From the line with "The width and height of the screenshot is (1027, 578)." to the line with "Looking at the", substitute "up arrow" for "down arrow" and give those lines again with everything else unchanged, leaving out the pictures.

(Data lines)
[Start]

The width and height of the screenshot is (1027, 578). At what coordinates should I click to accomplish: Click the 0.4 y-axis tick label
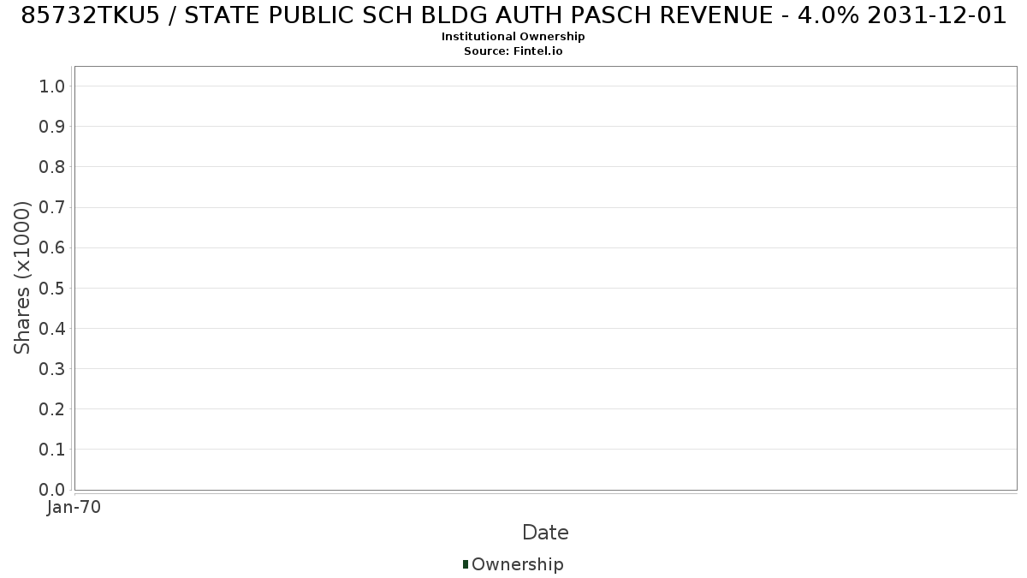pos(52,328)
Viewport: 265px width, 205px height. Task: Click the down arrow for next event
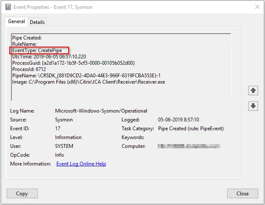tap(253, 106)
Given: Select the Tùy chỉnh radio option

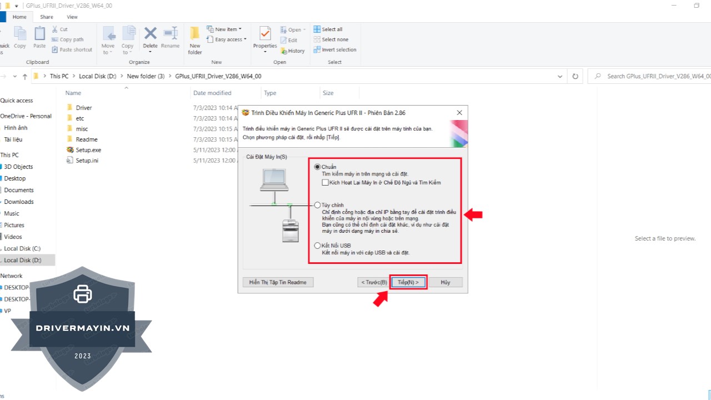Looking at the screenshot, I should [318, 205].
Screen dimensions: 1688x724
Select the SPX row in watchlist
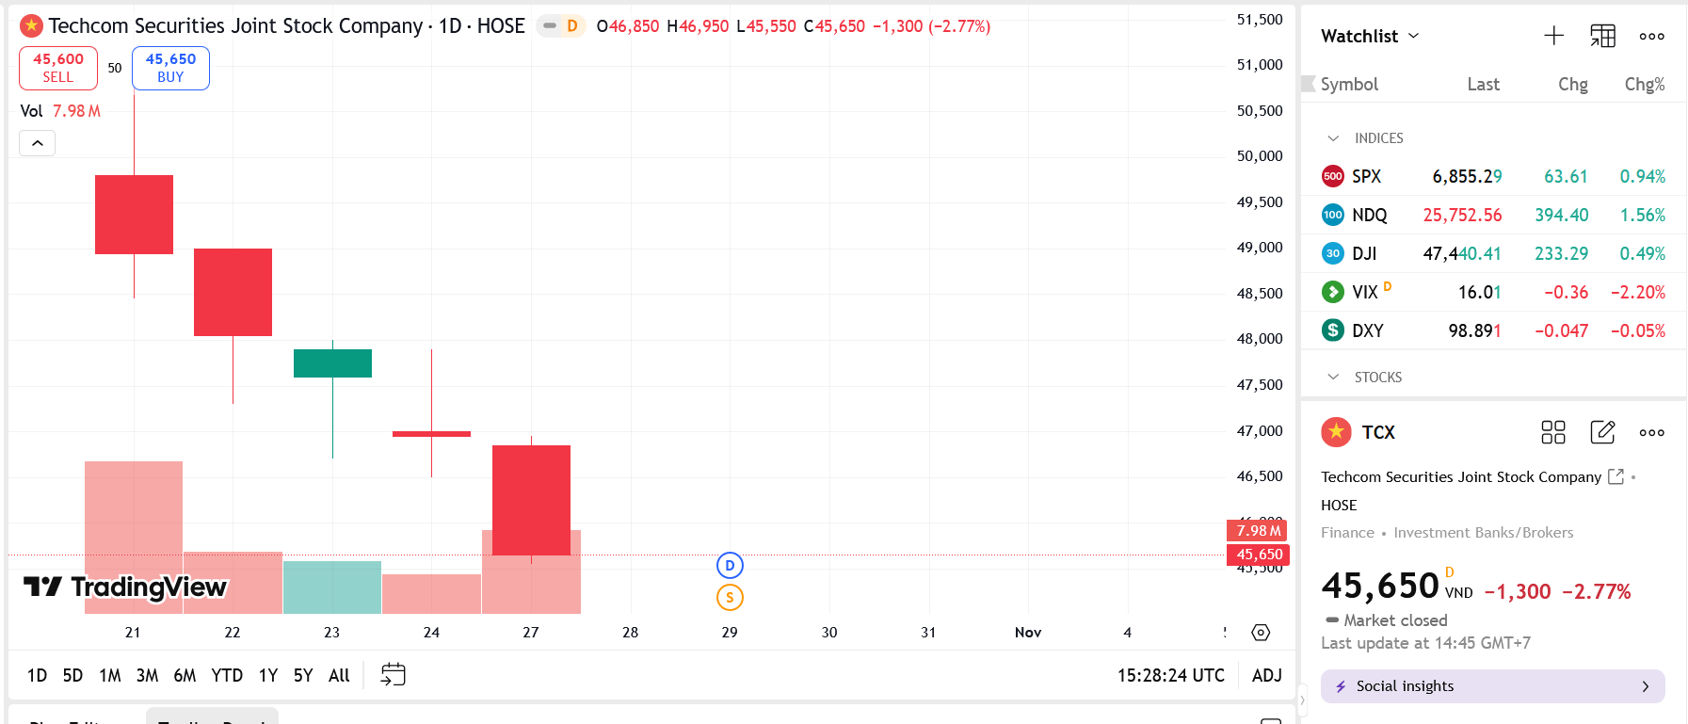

[End]
[Start]

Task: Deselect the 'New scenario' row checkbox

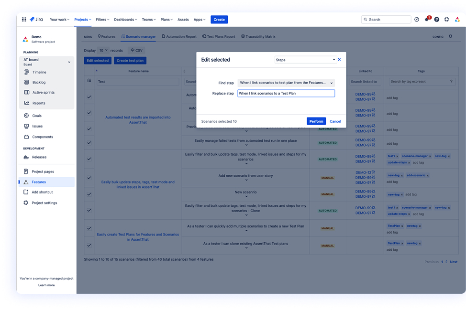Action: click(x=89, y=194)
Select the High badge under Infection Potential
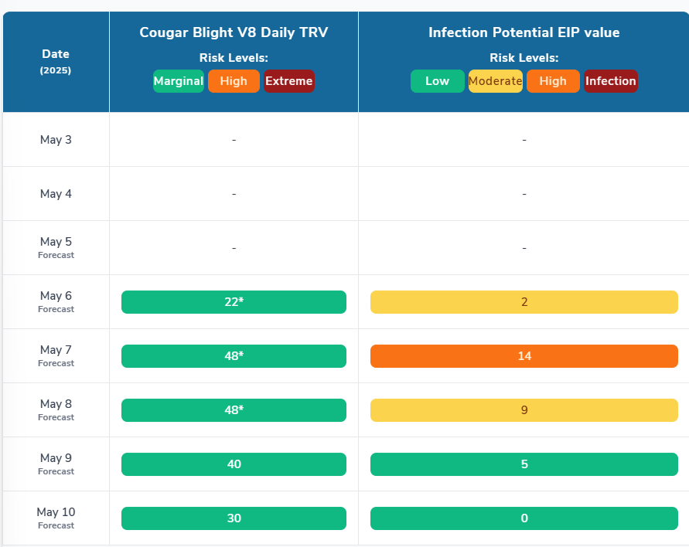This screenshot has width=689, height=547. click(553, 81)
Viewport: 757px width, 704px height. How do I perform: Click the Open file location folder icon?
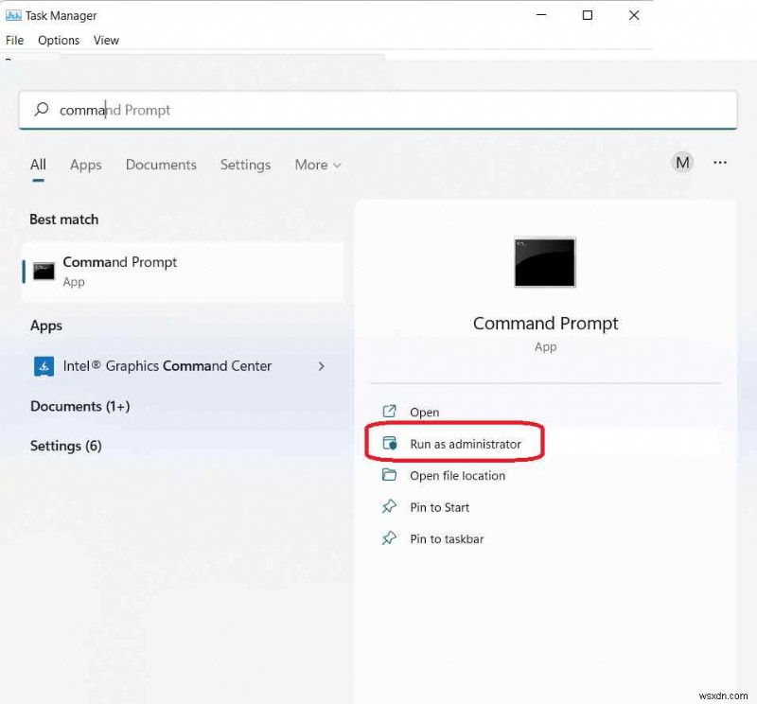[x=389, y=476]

[End]
[Start]

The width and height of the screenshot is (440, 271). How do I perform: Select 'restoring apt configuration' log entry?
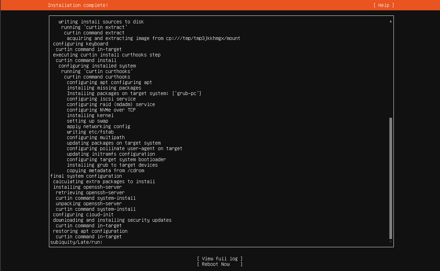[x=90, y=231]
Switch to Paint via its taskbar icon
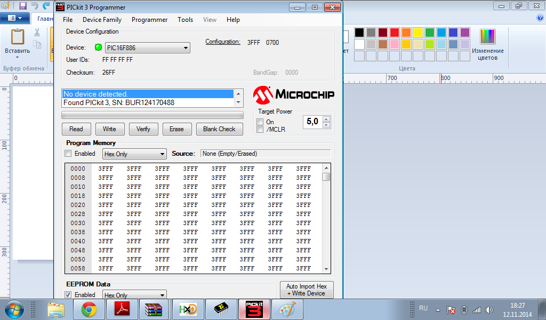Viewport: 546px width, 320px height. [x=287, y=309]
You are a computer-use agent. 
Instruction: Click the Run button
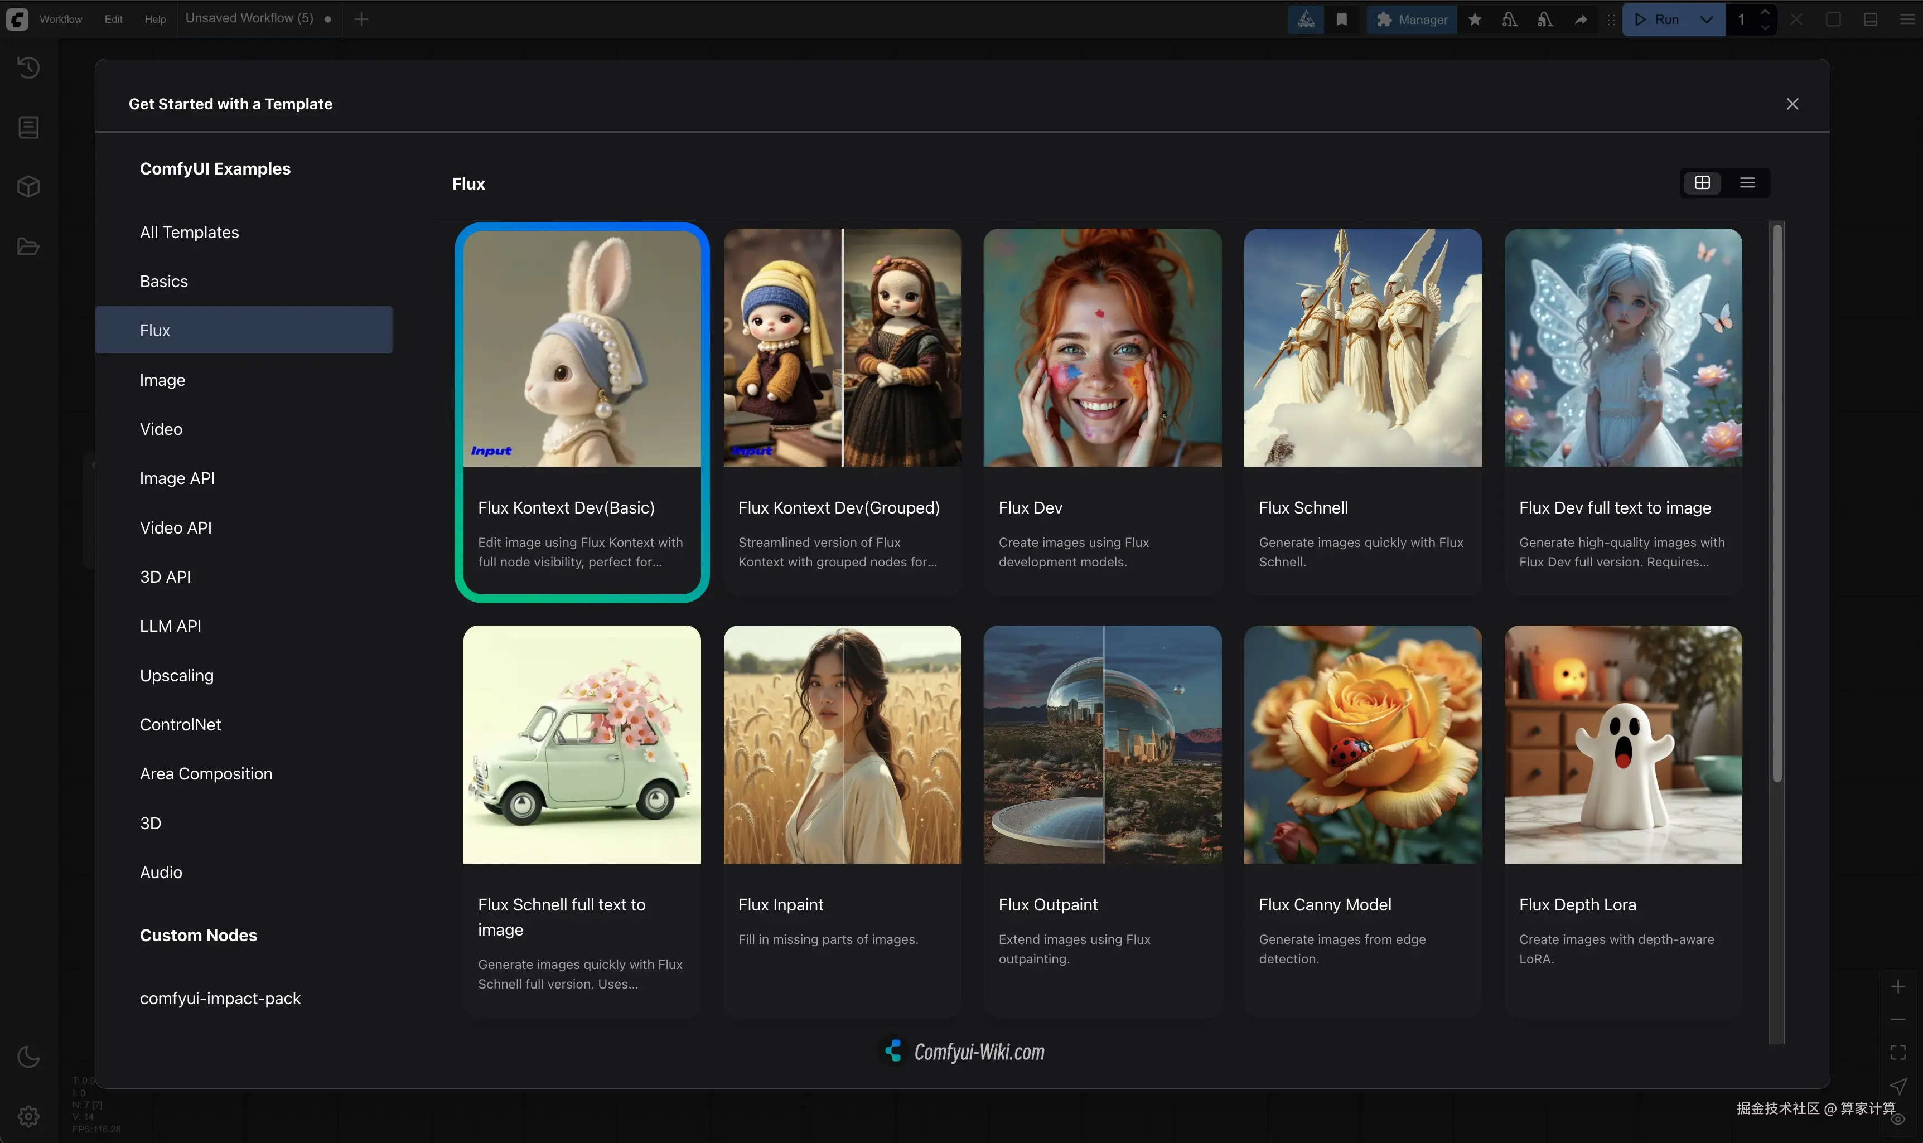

[End]

= TASK RESULT =
The width and height of the screenshot is (1027, 578). At what coordinates should I click to accomplish: Click the 0.4 y-axis tick label
pos(52,328)
Viewport: 265px width, 205px height. Task: Click the up arrow for next event
tap(253, 106)
Given: Select the Tùy chỉnh radio option

Looking at the screenshot, I should [318, 205].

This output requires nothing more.